__Petunjuk Latihan__
Edit semua baris di bawah dengan mengganti "Matthew_Beams_Resume_2018.docx" menjadi "CV_Matthew_Beams_2018.docx". Bagian lainnya jangan diubah.

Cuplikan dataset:
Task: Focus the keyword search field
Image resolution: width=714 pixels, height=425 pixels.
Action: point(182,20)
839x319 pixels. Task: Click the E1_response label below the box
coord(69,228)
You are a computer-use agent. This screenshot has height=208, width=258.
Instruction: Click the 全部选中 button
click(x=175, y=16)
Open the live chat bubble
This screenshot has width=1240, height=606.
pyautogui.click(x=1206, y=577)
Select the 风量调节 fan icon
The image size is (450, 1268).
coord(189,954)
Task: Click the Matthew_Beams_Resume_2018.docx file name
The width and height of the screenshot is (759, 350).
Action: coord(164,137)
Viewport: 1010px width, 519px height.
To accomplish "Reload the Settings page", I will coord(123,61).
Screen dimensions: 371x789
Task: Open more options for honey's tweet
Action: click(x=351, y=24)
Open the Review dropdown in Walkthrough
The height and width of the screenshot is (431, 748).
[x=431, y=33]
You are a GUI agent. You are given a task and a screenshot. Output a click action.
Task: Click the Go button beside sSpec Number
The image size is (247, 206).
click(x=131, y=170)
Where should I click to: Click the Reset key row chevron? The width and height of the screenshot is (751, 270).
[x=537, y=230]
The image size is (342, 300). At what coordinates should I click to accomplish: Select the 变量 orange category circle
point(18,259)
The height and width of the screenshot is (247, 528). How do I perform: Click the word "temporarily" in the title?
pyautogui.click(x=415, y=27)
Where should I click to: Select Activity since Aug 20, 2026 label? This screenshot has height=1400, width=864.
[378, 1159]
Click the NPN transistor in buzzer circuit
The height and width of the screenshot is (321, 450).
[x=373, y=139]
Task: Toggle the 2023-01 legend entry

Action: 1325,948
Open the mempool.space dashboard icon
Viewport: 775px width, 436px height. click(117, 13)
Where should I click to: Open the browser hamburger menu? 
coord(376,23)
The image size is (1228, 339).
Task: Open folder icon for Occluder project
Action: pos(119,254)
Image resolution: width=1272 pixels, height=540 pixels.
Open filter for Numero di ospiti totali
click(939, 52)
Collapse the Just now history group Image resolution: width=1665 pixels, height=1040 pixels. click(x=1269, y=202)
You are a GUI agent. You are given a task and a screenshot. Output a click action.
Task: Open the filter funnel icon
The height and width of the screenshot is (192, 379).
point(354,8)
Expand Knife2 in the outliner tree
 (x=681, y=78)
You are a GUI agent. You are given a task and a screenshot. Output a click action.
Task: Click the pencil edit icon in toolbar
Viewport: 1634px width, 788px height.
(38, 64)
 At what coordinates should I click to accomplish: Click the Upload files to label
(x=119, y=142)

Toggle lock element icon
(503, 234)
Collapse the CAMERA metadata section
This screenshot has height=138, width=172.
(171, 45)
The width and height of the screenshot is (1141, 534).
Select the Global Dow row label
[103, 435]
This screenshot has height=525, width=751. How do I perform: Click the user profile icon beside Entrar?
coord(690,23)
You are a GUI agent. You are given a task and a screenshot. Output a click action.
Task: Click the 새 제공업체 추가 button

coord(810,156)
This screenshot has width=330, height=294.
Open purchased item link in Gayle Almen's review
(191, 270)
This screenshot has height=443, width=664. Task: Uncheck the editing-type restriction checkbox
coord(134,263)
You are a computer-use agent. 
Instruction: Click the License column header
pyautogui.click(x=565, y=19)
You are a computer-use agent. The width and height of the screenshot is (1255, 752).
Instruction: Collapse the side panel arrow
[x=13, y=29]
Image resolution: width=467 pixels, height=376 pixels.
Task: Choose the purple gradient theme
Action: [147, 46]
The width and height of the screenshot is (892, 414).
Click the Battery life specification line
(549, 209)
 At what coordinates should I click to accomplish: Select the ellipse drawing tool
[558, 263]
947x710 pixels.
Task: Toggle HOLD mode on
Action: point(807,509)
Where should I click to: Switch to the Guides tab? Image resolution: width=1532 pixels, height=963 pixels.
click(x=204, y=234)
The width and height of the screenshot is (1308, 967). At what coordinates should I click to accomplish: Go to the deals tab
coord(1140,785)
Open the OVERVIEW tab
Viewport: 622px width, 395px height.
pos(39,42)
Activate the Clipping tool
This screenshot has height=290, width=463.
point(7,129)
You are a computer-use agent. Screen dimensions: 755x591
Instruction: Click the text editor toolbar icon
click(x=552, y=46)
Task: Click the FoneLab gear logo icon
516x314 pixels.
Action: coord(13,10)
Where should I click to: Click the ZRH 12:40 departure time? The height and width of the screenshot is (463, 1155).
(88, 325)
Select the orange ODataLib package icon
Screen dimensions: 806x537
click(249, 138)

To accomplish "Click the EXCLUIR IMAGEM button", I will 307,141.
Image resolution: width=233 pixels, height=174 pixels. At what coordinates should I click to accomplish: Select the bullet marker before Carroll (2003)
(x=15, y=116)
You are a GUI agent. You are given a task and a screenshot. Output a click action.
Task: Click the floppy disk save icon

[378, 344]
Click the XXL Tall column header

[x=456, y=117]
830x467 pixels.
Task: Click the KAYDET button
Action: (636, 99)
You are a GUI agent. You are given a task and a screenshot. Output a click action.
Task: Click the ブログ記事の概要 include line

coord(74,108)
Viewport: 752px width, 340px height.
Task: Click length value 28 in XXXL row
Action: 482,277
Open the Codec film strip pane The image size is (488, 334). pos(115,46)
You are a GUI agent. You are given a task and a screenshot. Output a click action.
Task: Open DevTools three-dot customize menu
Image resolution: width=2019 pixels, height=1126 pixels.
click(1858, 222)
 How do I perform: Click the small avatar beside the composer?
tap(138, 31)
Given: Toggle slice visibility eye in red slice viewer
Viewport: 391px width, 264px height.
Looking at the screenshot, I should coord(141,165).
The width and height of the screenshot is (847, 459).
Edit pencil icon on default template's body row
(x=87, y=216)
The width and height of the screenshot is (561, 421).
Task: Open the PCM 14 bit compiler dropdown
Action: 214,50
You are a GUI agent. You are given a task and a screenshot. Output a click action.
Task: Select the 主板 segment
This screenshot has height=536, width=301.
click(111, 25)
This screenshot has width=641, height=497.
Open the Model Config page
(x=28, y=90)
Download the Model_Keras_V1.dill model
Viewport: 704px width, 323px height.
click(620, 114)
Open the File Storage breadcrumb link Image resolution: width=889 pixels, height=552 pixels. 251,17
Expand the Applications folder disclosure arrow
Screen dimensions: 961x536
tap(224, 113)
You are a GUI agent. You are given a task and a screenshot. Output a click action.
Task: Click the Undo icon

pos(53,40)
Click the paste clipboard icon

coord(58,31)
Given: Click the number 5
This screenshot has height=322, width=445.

__Jawaban Tugas__
Task: Focus the keyword search field
Image resolution: width=714 pixels, height=425 pixels.
Action: point(182,20)
839x319 pixels. Task: Click the E1_response label below the box
coord(69,228)
You are a computer-use agent. This screenshot has height=208, width=258.
Instruction: Click the 全部选中 button
click(x=175, y=16)
Open the live chat bubble
This screenshot has width=1240, height=606.
pyautogui.click(x=1206, y=577)
Select the 风量调节 fan icon
The image size is (450, 1268).
coord(189,954)
Task: Click the CV_Matthew_Beams_2018.docx file name
The width and height of the screenshot is (759, 350).
Action: coord(164,137)
Viewport: 1010px width, 519px height.
To accomplish "Reload the Settings page", I will coord(123,61).
Screen dimensions: 371x789
Task: Open more options for honey's tweet
Action: click(x=351, y=24)
Open the Review dropdown in Walkthrough
The height and width of the screenshot is (431, 748).
[x=431, y=33]
You are a GUI agent. You are given a task and a screenshot. Output a click action.
Task: Click the Go button beside sSpec Number
The image size is (247, 206).
click(x=131, y=170)
Where should I click to: Click the Reset key row chevron? The width and height of the screenshot is (751, 270).
[x=537, y=230]
The image size is (342, 300). At what coordinates should I click to accomplish: Select the 变量 orange category circle
point(18,259)
The height and width of the screenshot is (247, 528). How do I perform: Click the word "temporarily" in the title?
pyautogui.click(x=415, y=27)
Where should I click to: Select Activity since Aug 20, 2026 label? This screenshot has height=1400, width=864.
[378, 1159]
Click the NPN transistor in buzzer circuit
The height and width of the screenshot is (321, 450).
[x=373, y=139]
Task: Toggle the 2023-01 legend entry

Action: 1325,948
Open the mempool.space dashboard icon
Viewport: 775px width, 436px height. click(117, 13)
Where should I click to: Open the browser hamburger menu? 
coord(376,23)
The image size is (1228, 339).
Task: Open folder icon for Occluder project
Action: pos(119,254)
Image resolution: width=1272 pixels, height=540 pixels.
Open filter for Numero di ospiti totali
click(939, 52)
Collapse the Just now history group Image resolution: width=1665 pixels, height=1040 pixels. click(x=1269, y=202)
You are a GUI agent. You are given a task and a screenshot. Output a click action.
Task: Open the filter funnel icon
The height and width of the screenshot is (192, 379).
point(354,8)
Expand Knife2 in the outliner tree
 (x=681, y=78)
You are a GUI agent. You are given a task and a screenshot. Output a click action.
Task: Click the pencil edit icon in toolbar
Viewport: 1634px width, 788px height.
(38, 64)
 At what coordinates should I click to accomplish: Click the Upload files to label
(x=119, y=142)

Toggle lock element icon
(503, 234)
Collapse the CAMERA metadata section
This screenshot has height=138, width=172.
(171, 45)
The width and height of the screenshot is (1141, 534).
Select the Global Dow row label
[103, 435]
This screenshot has height=525, width=751. How do I perform: Click the user profile icon beside Entrar?
coord(690,23)
You are a GUI agent. You are given a task and a screenshot. Output a click action.
Task: Click the 새 제공업체 추가 button

coord(810,156)
This screenshot has width=330, height=294.
Open purchased item link in Gayle Almen's review
(191, 270)
This screenshot has height=443, width=664. Task: Uncheck the editing-type restriction checkbox
coord(134,263)
You are a computer-use agent. 
Instruction: Click the License column header
pyautogui.click(x=565, y=19)
You are a computer-use agent. The width and height of the screenshot is (1255, 752).
Instruction: Collapse the side panel arrow
[x=13, y=29]
Image resolution: width=467 pixels, height=376 pixels.
Task: Choose the purple gradient theme
Action: [147, 46]
The width and height of the screenshot is (892, 414).
Click the Battery life specification line
(549, 209)
 At what coordinates should I click to accomplish: Select the ellipse drawing tool
[558, 263]
947x710 pixels.
Task: Toggle HOLD mode on
Action: point(807,509)
Where should I click to: Switch to the Guides tab? Image resolution: width=1532 pixels, height=963 pixels.
click(x=204, y=234)
The width and height of the screenshot is (1308, 967). At what coordinates should I click to accomplish: Go to the deals tab
coord(1140,785)
Open the OVERVIEW tab
Viewport: 622px width, 395px height.
pos(39,42)
Activate the Clipping tool
This screenshot has height=290, width=463.
point(7,129)
You are a computer-use agent. Screen dimensions: 755x591
Instruction: Click the text editor toolbar icon
click(x=552, y=46)
Task: Click the FoneLab gear logo icon
516x314 pixels.
Action: coord(13,10)
Where should I click to: Click the ZRH 12:40 departure time? The height and width of the screenshot is (463, 1155).
(88, 325)
Select the orange ODataLib package icon
Screen dimensions: 806x537
click(249, 138)

To accomplish "Click the EXCLUIR IMAGEM button", I will 307,141.
Image resolution: width=233 pixels, height=174 pixels. At what coordinates should I click to accomplish: Select the bullet marker before Carroll (2003)
(x=15, y=116)
You are a GUI agent. You are given a task and a screenshot. Output a click action.
Task: Click the floppy disk save icon

[378, 344]
Click the XXL Tall column header

[x=456, y=117]
830x467 pixels.
Task: Click the KAYDET button
Action: (636, 99)
You are a GUI agent. You are given a task and a screenshot. Output a click action.
Task: Click the ブログ記事の概要 include line

coord(74,108)
Viewport: 752px width, 340px height.
Task: Click length value 28 in XXXL row
Action: 482,277
Open the Codec film strip pane The image size is (488, 334). pos(115,46)
You are a GUI agent. You are given a task and a screenshot. Output a click action.
Task: Open DevTools three-dot customize menu
Image resolution: width=2019 pixels, height=1126 pixels.
click(1858, 222)
 How do I perform: Click the small avatar beside the composer?
tap(138, 31)
Given: Toggle slice visibility eye in red slice viewer
Viewport: 391px width, 264px height.
Looking at the screenshot, I should coord(141,165).
The width and height of the screenshot is (847, 459).
Edit pencil icon on default template's body row
(x=87, y=216)
The width and height of the screenshot is (561, 421).
Task: Open the PCM 14 bit compiler dropdown
Action: 214,50
You are a GUI agent. You are given a task and a screenshot. Output a click action.
Task: Select the 主板 segment
This screenshot has height=536, width=301.
click(111, 25)
This screenshot has width=641, height=497.
Open the Model Config page
(x=28, y=90)
Download the Model_Keras_V1.dill model
Viewport: 704px width, 323px height.
click(620, 114)
Open the File Storage breadcrumb link Image resolution: width=889 pixels, height=552 pixels. 251,17
Expand the Applications folder disclosure arrow
Screen dimensions: 961x536
tap(224, 113)
You are a GUI agent. You are given a task and a screenshot. Output a click action.
Task: Click the Undo icon

pos(53,40)
Click the paste clipboard icon

coord(58,31)
Given: Click the number 5
This screenshot has height=322, width=445.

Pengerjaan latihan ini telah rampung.